The risk assessment regime contemplated in the amended version of Senate Bill 10 truly is an Orwellian criminal justice nightmare. The State of California is really going to base all bail decisions based on the results of a computer score that we translate into low, medium or high risk? That is the antithesis of individual consideration, and will lock the system permanently in the past by using risk assessments that will pigeonhole people into the three categories based on past historical data.
The words of noted civil rights Professor Daniel Freed, testifying against the Federal Bail Reform Act of 1984, upon which Senate Bill 10 is based are worth remembering. Said Freed:
What I basically would like to know is what is new about the problem of crime on bail and about the ability or inability of the bail system to deal with it that generates so much smoke and so much eloquence in favor of a detention statute, that is missing if one takes a look at the history of bail.

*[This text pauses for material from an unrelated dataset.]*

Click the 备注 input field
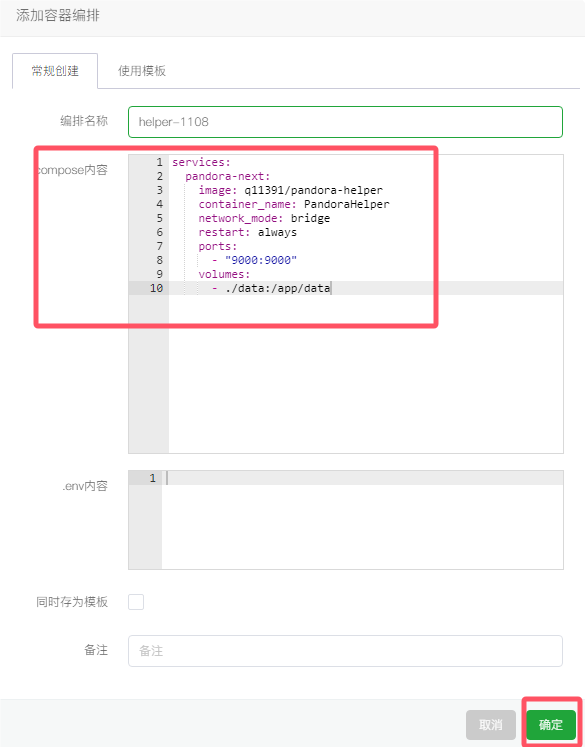The height and width of the screenshot is (747, 585). click(345, 651)
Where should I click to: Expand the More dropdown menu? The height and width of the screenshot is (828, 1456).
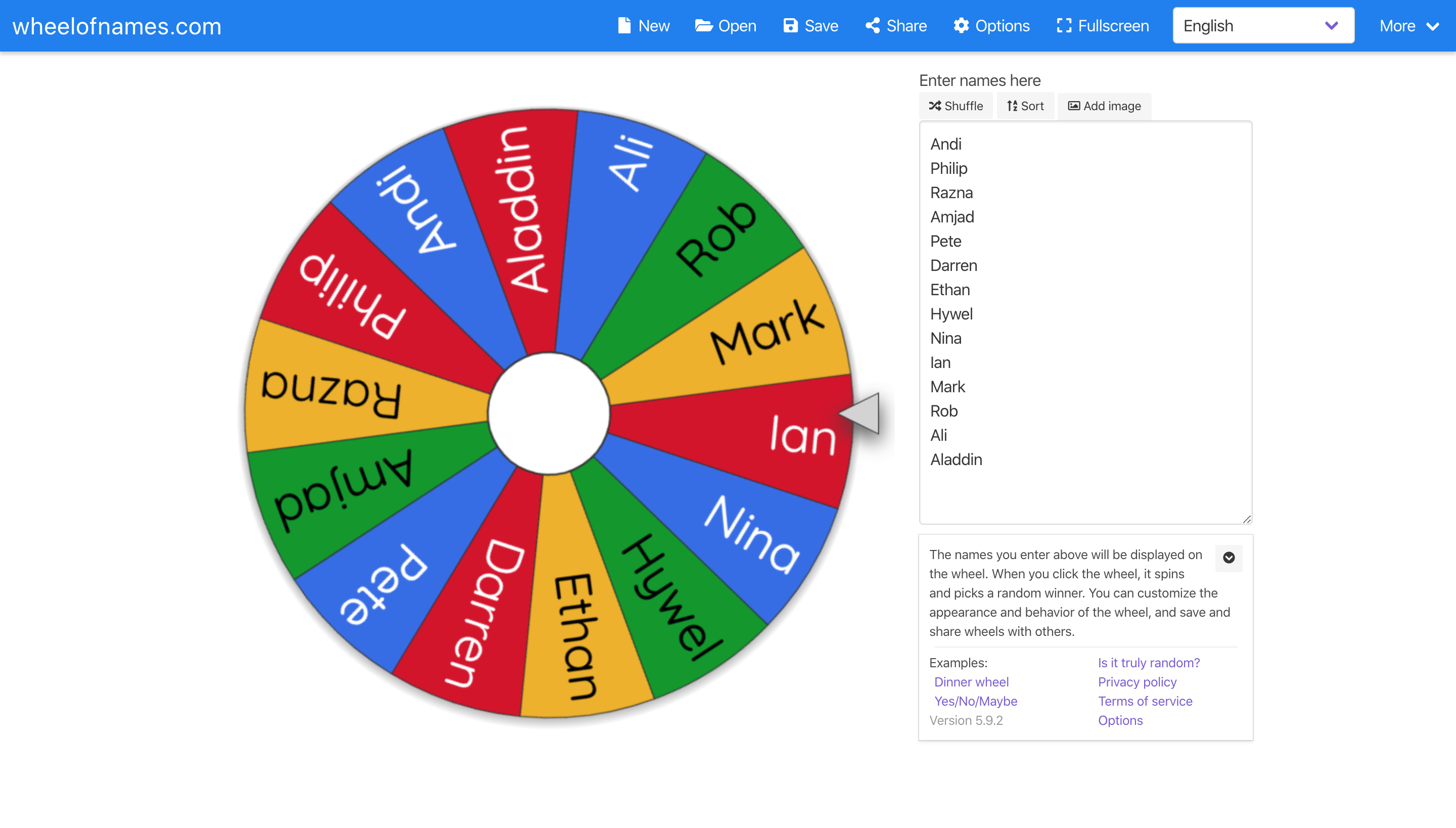coord(1409,25)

If you authorize the denial of bail in noncapital cases, you will, after 192 years, be changing Federal law, and before you reach the question of constitutionality-—after all, the eighth amendment was enacted by the same Congress that enacted the Judiciary Act—the question is, What do you know today that Congressmen didn’t know in 1789 and that magistrates and judges in this country in colonial times, and in England long before, didn’t know? What is it that is new about dangerousness that requires a finding, a judicial finding that an unconvicted person is dangerous? I think such a finding would be a very unfortunate requirement to insert in Federal law. If you authorize and require a Federal judge, for the purpose of detaining a noncapital defendant, to find that he or she is dangerous, you are imposing a penalty which no subsequent trial can remove. If that defendant is acquitted or not convicted, there will remain on the defendant’s record forever a finding that he or she was dangerous, made on the first day or the second day or the third day after arrest without ever weighing the facts in the pending case, and of course without having any facts on which you could predict dangerousness in the future. I think it is a totally unnecessary and harmful finding to make.
Instead, Senate Bill 10 tries to split the baby by dangling out the false hope of preventative detention to law enforcement groups, dangling out the risk assessment process rejected as harmful and unfair, all in the name of getting rid of the right to money bail.
Last we checked the right to bail was still a state and federal constitutional right in California that mere legislation could not undo.